- REQUIRED WORK
Nothing but the lines from the one with "Task: Click into the Codice input field" through the end of the material should be retyped, word for word and without pictures.
(THE DATA begins)
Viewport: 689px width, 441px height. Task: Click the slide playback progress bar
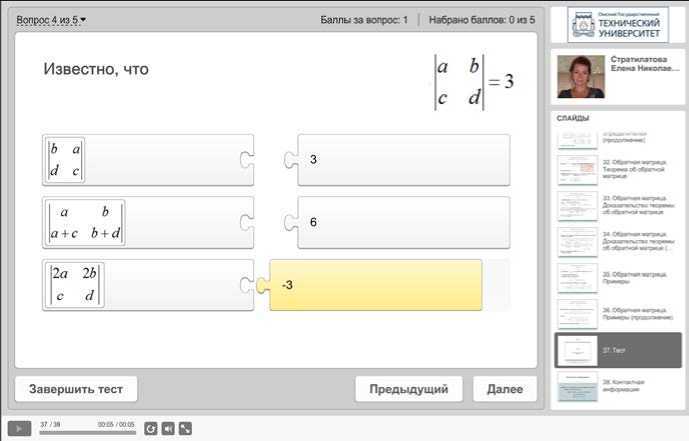[x=87, y=433]
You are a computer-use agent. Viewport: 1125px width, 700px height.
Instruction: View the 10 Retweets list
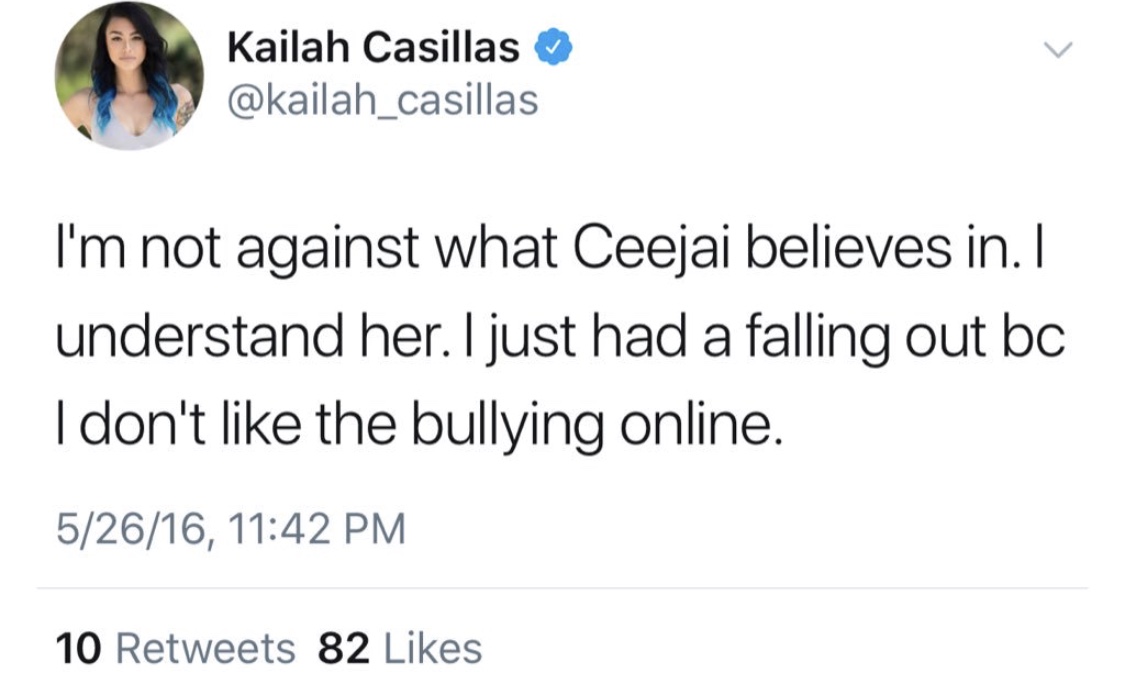point(175,648)
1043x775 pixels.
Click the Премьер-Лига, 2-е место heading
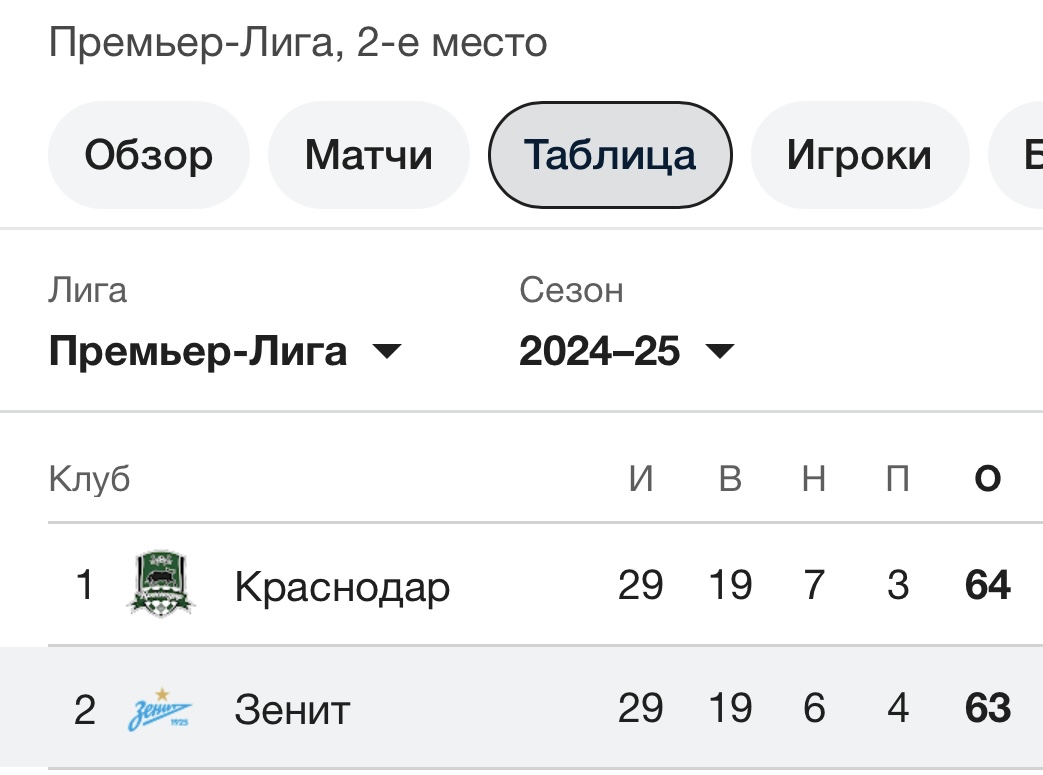pos(298,41)
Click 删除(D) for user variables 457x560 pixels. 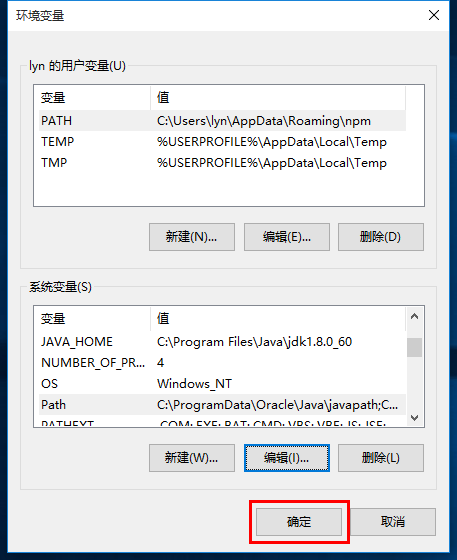point(381,237)
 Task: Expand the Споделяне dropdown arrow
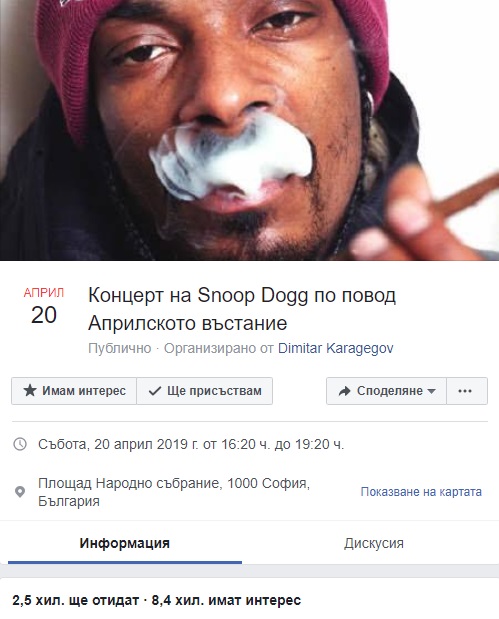(431, 391)
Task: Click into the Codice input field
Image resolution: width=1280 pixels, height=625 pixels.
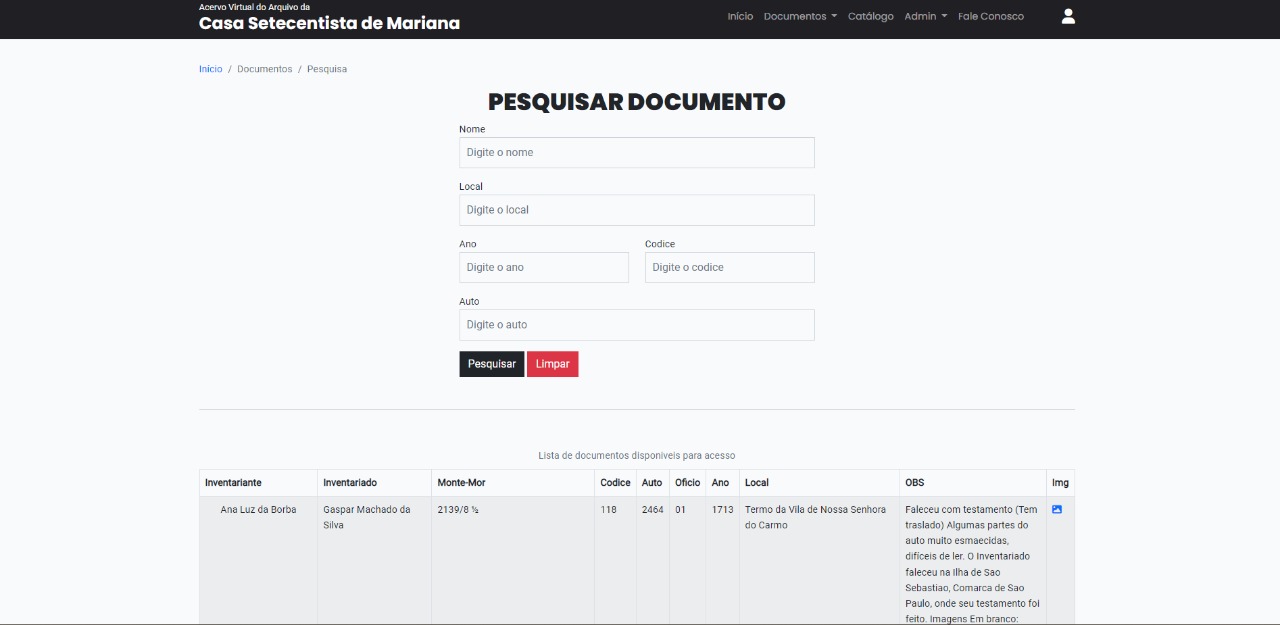Action: (x=729, y=267)

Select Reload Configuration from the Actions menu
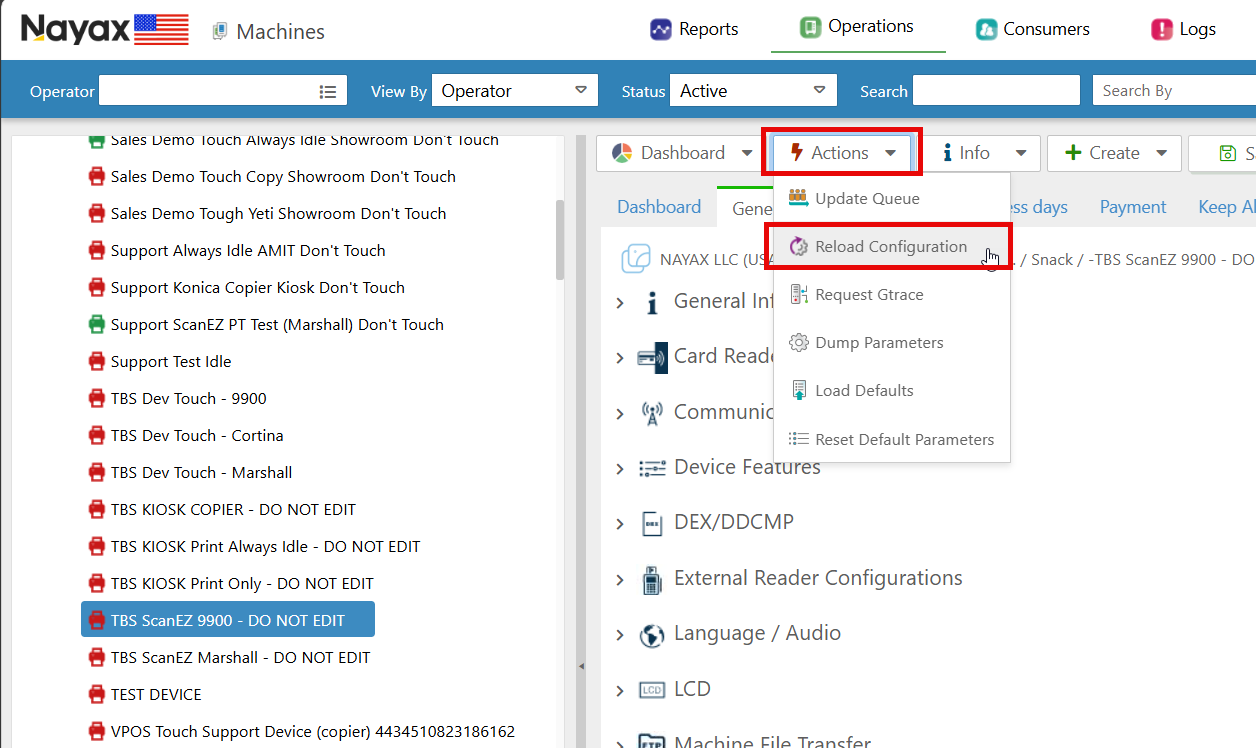(x=890, y=247)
(THE DATA ends)
- WRITTEN ANSWER
Task: Click into the Codice input field
Image resolution: width=1280 pixels, height=625 pixels.
Action: (x=729, y=267)

Select Reload Configuration from the Actions menu
(x=890, y=247)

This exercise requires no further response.